Not all of the Torah or Tanakh can be read literal. Take these verses for example, some have had words added in on English translations to clarify them to our understanding, so I am using a literal translation from the Hebrew (Artscroll version). I highlighted the parts that clearly are metaphor or to be read rhetorically:
Isaiah 40: 6 A voice says, "Call!" and it says, "What shall I call?"
"All flesh is grass, and all its kindness is like the blossom of the field...
Isaiah 40:10 Behold the Lord God shall come with a strong [hand], and
His arm rules for Him; behold His reward is with Him, and His recompense is before Him.
Not to mention verses with direct instructions that would contradict one another if we don't read them with a critical mind (NASB):
Exodus 20:4 “You shall not make for yourself an idol, or any likeness of what is in heaven above or on the earth beneath, or in the water under the earth.
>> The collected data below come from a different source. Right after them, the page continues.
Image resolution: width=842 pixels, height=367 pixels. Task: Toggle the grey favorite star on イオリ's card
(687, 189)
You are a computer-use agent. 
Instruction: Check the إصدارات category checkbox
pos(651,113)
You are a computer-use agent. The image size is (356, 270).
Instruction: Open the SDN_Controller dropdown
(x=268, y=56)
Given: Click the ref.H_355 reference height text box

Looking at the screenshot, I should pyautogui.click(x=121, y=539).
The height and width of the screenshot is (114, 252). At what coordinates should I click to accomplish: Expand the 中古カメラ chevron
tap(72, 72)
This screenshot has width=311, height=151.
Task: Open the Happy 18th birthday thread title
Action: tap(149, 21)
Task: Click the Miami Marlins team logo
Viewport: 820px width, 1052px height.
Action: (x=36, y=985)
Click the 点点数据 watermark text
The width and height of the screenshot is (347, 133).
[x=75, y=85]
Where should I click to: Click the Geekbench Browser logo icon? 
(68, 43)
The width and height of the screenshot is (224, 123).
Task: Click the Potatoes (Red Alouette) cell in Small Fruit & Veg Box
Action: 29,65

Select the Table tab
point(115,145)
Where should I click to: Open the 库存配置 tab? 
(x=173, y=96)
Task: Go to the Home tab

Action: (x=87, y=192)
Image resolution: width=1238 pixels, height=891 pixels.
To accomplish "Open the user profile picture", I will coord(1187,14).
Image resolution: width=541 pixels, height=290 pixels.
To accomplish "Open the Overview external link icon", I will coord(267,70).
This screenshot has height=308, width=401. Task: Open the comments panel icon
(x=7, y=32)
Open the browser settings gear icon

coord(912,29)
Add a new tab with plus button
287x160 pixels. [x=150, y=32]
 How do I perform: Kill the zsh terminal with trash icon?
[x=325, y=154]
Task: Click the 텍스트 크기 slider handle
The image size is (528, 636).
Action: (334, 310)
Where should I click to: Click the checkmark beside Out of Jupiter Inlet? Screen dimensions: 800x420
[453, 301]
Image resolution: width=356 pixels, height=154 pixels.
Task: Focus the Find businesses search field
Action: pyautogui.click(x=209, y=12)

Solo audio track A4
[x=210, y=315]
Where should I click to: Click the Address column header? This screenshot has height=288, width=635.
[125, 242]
Then the Hebrews were told a few chapters later in directions on the Ark to make images of angels:
Exodus 25:18-22 You shall make two cherubim of gold; make them of hammered work at the two ends of the atoning cover. 19 Make one cherub at one end and one cherub at the other end; you shall make the cherubim
of one piece with the atoning cover at its two ends. 20 And the cherubim shall have
their wings spread upward, covering the atoning cover with their wings and facing one another; the faces of the cherubim are to be
turned toward the atoning cover. 21 Then you shall put the atoning cover on top of the ark, and in the ark you shall put the testimony which I will give to you. 22 There I will meet with you; and from above the atoning cover, from between the two cherubim which are upon the ark of the testimony, I will speak to you about every commandment that I will give you for the sons of Israel.